How to Make Chord Progressions Sounds Interesting and Modern

Professional song writers and hit makers don't chance on their chord progressions by luck. There are certain formula's and techniques that when applied can completely change the sound of a chord progression without changing the actual progression.

One will sound like it's been written by a beginner, and another will use the same chords but with a bit of simple music magic thrown in.

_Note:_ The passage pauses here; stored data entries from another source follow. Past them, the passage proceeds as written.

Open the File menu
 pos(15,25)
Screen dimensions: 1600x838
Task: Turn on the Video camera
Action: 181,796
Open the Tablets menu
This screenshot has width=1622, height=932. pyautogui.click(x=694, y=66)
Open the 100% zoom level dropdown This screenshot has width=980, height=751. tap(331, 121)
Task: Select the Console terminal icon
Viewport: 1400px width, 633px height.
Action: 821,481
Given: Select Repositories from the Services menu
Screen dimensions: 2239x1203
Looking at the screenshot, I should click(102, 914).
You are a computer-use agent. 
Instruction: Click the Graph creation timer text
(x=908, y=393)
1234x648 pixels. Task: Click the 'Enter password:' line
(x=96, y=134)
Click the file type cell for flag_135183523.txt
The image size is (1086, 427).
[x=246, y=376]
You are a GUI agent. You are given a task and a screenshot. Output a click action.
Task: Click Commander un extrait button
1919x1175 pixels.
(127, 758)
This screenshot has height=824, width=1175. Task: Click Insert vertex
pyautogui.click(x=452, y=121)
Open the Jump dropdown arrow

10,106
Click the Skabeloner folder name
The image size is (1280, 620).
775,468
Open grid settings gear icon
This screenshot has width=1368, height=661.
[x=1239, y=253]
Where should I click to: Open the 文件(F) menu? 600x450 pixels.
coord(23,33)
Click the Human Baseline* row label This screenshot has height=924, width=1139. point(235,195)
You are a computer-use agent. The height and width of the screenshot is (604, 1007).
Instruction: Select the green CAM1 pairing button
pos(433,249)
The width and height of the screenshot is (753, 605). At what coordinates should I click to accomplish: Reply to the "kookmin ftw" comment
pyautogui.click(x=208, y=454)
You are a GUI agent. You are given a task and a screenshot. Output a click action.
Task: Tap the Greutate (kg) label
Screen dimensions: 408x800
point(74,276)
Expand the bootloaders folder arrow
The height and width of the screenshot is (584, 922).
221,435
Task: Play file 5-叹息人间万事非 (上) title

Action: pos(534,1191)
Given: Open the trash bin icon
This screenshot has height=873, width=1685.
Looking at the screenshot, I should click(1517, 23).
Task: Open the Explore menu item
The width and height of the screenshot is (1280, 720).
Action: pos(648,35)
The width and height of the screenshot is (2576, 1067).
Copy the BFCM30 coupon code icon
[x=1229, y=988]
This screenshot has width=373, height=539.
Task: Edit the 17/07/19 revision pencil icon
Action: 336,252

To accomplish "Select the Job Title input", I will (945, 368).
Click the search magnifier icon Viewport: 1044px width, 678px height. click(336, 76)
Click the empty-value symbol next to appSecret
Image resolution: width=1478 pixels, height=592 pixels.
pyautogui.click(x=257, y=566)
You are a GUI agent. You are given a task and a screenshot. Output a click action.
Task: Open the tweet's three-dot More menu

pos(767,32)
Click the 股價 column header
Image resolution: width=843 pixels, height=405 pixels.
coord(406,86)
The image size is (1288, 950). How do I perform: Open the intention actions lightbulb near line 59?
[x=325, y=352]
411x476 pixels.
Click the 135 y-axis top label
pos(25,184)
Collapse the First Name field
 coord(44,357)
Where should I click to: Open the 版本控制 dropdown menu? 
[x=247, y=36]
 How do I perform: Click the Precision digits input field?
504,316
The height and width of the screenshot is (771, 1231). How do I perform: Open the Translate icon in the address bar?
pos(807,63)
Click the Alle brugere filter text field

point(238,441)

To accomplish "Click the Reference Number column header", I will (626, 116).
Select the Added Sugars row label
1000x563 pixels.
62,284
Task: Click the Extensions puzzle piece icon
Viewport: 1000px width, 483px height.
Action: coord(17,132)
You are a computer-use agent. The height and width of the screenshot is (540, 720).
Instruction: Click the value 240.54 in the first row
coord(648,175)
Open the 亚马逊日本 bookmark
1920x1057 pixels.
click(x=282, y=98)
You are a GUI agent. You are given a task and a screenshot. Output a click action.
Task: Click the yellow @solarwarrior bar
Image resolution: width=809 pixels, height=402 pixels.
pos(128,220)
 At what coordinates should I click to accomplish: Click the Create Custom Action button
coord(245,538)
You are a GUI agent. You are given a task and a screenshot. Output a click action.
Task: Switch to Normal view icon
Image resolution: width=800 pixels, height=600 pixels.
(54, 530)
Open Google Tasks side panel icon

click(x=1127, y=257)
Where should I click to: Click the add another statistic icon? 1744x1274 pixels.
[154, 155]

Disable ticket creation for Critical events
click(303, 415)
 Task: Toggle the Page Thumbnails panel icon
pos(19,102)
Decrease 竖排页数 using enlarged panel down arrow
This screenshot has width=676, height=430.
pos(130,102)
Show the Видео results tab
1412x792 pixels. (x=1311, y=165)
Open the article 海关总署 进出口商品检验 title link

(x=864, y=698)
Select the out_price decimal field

I've put together a free piano tutorial that will teach you how to make your chord progressions sound more modern and interesting. It doesn't take long either and is perfect for beginners on the piano.

Check it out:

If you'd prefer to read, i'll explain below.

Use Chord Inversions

First of all we're going to take a look at how to use piano chord inversions to straight away make your chord progressions sound more interesting. They will give you more options, make the transitions between chords easier to play, and also make your chords sounds more like what you hear on the radio.

What is a chord inversion?

A chord inversion is when you play the normal chord triad, which is known as "root position", but play the notes in a different order.

There are only three different inversions of a chord. Root position, first inversion and second inversion, and in music we use roman numerals to name the inversions I (first) and II (second).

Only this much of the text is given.